Her pacings had brought her to the extreme end of the platform where it sloped to the level of the track. She stood there a moment, her head thrown back, snuffing the wind as a hind, breaking covert, stands and snuffs it. A spirit of questioning possessed her, though not—as in the hind's case—of things concrete and material. It is true she could have dispensed with Mr. Quayle's society. She did not want him. But he had shown himself so full of resource, so considerate and helpful, ever since the news of Sir Richard Calmady's desperate state had broken up the peace of the little party at Ormiston Castle, now five days ago, that she forgave him even his preciousness of speech, even his slightly irritating superiority of manner. She had ceased to be on her guard with him during these days of travel, had come to take his presence for granted and to treat him with the comfortable indifference of honest good-fellowship.
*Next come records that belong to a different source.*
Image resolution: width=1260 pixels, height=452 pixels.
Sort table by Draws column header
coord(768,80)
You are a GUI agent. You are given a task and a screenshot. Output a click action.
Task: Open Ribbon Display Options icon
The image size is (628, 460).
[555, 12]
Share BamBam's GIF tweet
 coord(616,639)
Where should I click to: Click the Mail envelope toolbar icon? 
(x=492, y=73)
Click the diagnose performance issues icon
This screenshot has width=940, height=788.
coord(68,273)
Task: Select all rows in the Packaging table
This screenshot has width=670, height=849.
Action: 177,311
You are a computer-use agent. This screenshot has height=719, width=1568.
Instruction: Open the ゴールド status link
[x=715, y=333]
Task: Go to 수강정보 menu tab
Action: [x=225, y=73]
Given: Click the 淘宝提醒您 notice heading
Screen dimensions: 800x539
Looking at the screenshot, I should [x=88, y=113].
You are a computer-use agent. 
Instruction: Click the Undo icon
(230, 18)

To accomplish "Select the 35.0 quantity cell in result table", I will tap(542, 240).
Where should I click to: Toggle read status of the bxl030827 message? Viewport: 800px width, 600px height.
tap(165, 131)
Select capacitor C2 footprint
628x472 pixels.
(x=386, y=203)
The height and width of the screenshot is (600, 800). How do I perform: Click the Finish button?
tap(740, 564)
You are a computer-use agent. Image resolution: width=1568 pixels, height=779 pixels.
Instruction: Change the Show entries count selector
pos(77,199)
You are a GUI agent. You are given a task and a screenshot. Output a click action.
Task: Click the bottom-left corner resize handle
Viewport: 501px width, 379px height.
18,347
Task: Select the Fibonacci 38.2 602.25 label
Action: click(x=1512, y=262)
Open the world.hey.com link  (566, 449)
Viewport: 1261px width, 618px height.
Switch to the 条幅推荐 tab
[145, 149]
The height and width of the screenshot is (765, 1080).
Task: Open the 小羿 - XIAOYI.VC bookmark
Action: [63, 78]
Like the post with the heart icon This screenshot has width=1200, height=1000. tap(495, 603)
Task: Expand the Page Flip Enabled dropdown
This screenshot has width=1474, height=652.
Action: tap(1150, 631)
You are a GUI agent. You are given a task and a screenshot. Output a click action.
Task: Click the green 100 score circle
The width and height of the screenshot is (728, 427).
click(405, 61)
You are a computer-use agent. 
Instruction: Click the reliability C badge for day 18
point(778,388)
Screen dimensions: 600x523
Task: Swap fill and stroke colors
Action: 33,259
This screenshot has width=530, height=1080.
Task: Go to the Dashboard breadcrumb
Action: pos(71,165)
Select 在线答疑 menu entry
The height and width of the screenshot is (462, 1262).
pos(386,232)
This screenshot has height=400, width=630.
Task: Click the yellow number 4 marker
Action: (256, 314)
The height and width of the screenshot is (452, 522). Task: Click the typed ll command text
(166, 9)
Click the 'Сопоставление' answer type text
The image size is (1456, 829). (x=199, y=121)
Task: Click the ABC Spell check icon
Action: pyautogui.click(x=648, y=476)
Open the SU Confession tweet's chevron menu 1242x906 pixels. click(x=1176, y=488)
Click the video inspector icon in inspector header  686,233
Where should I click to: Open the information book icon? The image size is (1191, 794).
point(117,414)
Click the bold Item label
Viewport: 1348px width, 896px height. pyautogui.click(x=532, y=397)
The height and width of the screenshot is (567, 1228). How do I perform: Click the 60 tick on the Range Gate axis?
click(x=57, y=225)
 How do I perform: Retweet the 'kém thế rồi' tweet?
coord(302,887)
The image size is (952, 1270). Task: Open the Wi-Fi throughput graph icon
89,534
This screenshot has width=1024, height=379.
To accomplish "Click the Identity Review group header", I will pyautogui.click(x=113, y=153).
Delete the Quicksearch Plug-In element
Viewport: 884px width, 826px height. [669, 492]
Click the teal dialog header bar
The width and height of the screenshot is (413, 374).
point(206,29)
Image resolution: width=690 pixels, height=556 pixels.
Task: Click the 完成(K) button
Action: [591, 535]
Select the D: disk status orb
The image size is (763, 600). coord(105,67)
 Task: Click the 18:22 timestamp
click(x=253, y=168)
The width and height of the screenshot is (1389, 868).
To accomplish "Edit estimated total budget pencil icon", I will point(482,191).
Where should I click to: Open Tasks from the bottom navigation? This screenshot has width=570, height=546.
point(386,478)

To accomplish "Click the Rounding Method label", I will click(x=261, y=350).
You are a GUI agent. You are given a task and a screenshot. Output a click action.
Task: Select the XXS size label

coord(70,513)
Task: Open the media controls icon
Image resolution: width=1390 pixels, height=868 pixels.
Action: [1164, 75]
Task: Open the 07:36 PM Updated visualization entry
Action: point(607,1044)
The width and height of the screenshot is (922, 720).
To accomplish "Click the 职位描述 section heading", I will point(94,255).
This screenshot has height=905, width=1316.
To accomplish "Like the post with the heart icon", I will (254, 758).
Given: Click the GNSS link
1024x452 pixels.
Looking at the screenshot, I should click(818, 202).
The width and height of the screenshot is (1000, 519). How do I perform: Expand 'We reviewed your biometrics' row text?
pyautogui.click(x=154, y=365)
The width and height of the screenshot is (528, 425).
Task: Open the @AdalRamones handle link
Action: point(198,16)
So, it followed that now, speaking with him, she continued to follow out her existing train of thought.

"I'm by no means off my head about poor Dickie Calmady," she said presently,—"specially where Cousin Katherine is concerned. I couldn't go on caring about anybody, irrespective of their conduct, just because they were they. And yet I can't help seeing it must be tremendously satisfying to feel like that."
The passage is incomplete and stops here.